Organizations like Lowen’s have had success with humane approaches to incarceration.

In 2017, the Vera Institute’s Restoring Promise Initiative partnered with the Connecticut department of correction to transform a unit at Cheshire correctional institution – once a 22-hour lockdown maximum-security facility – into a mentorship-based, dignity-centered space for young adults.

The result: “We eliminated violence on that unit,” said Lowen. Incidents dropped across the prison, showing that training and restorative practices can work.

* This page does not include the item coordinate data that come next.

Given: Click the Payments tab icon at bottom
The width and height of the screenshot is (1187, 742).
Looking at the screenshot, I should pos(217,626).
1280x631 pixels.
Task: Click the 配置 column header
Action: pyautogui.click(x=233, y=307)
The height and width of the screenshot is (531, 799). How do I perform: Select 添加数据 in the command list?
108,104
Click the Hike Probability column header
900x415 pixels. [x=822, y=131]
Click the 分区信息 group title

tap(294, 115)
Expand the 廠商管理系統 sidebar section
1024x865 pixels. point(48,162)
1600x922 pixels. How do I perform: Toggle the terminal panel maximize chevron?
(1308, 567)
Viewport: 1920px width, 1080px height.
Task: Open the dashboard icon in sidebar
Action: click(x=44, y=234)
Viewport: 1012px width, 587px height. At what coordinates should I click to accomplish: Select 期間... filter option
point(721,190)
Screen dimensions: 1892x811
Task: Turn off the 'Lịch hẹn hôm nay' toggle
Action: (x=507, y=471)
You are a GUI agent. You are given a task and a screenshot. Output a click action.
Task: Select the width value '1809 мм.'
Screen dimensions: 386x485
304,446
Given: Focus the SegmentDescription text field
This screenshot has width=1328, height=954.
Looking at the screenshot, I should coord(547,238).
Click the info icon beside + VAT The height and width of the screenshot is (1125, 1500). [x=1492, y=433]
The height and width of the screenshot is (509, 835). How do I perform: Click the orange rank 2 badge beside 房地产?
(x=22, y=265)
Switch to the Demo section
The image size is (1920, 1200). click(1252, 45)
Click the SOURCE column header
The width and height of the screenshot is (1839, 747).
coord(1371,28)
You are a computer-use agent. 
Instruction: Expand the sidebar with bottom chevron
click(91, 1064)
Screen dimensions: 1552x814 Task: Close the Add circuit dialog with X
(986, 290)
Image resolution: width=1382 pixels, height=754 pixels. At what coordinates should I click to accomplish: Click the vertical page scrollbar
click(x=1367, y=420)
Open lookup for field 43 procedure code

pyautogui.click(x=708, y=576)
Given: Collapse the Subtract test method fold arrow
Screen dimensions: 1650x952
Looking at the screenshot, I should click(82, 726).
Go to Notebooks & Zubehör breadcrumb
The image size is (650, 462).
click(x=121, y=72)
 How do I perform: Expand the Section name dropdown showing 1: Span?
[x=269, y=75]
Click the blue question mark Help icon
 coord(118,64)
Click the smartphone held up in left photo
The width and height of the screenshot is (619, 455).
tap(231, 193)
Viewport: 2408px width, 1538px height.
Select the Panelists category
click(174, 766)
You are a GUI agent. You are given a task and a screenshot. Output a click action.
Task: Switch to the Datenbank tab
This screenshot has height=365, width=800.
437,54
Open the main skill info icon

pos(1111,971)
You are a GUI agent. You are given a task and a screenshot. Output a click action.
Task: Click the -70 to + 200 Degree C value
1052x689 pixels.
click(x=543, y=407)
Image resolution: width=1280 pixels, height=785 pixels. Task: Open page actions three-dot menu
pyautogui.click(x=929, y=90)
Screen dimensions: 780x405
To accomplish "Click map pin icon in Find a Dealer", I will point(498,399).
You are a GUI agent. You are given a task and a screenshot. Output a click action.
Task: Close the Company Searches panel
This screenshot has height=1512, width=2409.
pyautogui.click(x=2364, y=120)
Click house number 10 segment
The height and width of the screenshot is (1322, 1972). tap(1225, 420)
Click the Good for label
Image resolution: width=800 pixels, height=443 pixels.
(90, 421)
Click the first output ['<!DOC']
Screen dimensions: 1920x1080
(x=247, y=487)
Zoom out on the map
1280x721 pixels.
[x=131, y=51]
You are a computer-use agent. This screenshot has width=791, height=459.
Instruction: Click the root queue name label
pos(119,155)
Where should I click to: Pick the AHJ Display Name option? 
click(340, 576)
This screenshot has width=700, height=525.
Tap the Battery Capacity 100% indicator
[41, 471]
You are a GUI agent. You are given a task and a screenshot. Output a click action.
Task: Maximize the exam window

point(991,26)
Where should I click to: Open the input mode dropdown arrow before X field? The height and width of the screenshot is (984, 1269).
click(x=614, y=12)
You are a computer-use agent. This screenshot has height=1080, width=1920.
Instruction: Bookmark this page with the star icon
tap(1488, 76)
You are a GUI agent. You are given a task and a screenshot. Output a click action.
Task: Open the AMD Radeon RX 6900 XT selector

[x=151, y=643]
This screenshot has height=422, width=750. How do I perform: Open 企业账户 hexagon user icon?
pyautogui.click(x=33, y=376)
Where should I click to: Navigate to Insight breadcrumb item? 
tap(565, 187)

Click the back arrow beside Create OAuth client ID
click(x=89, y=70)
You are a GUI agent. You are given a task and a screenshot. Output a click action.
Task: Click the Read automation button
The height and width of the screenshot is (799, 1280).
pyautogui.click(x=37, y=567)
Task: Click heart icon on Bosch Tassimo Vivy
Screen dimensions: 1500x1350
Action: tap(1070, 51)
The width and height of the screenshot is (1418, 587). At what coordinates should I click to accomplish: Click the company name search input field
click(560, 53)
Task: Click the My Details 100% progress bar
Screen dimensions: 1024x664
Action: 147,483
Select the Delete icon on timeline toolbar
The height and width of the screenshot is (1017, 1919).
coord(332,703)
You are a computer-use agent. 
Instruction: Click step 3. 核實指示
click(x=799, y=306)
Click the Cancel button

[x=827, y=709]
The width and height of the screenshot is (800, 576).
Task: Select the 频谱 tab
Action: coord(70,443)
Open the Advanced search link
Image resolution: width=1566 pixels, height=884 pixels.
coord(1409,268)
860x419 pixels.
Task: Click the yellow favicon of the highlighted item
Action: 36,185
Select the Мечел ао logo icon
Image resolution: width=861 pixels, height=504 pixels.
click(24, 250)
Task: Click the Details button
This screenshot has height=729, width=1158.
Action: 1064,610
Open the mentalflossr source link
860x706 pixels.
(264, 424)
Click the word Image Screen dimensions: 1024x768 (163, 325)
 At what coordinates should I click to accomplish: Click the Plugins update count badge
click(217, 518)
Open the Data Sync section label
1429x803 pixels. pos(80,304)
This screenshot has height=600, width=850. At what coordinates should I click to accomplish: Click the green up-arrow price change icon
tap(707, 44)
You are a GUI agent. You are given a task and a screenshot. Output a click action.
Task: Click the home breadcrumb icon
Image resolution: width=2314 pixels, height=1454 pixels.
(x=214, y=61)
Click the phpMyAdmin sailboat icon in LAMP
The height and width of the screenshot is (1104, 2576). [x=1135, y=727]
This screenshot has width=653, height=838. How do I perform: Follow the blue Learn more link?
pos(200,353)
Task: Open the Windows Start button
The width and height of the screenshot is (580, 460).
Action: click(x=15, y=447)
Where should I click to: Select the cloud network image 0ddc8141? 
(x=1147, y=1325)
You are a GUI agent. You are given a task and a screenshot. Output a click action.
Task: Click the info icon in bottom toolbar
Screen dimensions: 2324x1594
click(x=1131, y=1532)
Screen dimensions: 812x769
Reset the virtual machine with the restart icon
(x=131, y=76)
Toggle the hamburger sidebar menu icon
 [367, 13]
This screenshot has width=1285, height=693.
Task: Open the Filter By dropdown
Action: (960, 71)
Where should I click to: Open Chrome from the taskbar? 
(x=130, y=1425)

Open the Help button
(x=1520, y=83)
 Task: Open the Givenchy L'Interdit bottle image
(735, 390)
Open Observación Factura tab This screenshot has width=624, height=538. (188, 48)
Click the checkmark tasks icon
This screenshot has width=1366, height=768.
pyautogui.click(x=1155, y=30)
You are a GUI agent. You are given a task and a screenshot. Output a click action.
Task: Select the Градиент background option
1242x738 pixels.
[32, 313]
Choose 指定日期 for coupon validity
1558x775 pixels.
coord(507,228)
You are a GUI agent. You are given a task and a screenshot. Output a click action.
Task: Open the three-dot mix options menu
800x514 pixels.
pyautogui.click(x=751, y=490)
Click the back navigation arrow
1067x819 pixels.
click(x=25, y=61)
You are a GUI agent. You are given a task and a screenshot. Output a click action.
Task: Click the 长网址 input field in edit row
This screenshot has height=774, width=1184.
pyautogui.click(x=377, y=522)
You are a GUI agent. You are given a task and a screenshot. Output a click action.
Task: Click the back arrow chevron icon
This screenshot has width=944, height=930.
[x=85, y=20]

“The bottom line really is that it doesn’t make people living or working inside prisons or jails any safer,” Lowen said. “It doesn’t make the community safer, and in fact, it could actually contribute to folks being less safe.”

The experts interviewed for this story said Bryant’s case was a clear example of how solitary confinement is often unnecessary and needlessly cruel. On that 19 December phone call with his mother, he asked her not to tell his father about what he was experiencing. She told him she wouldn’t, then she encouraged him to stay strong.

“Oh Adam, I’m so sorry,” she said, fighting back tears. “I love you.”

“I love you, too,” he said before hanging up.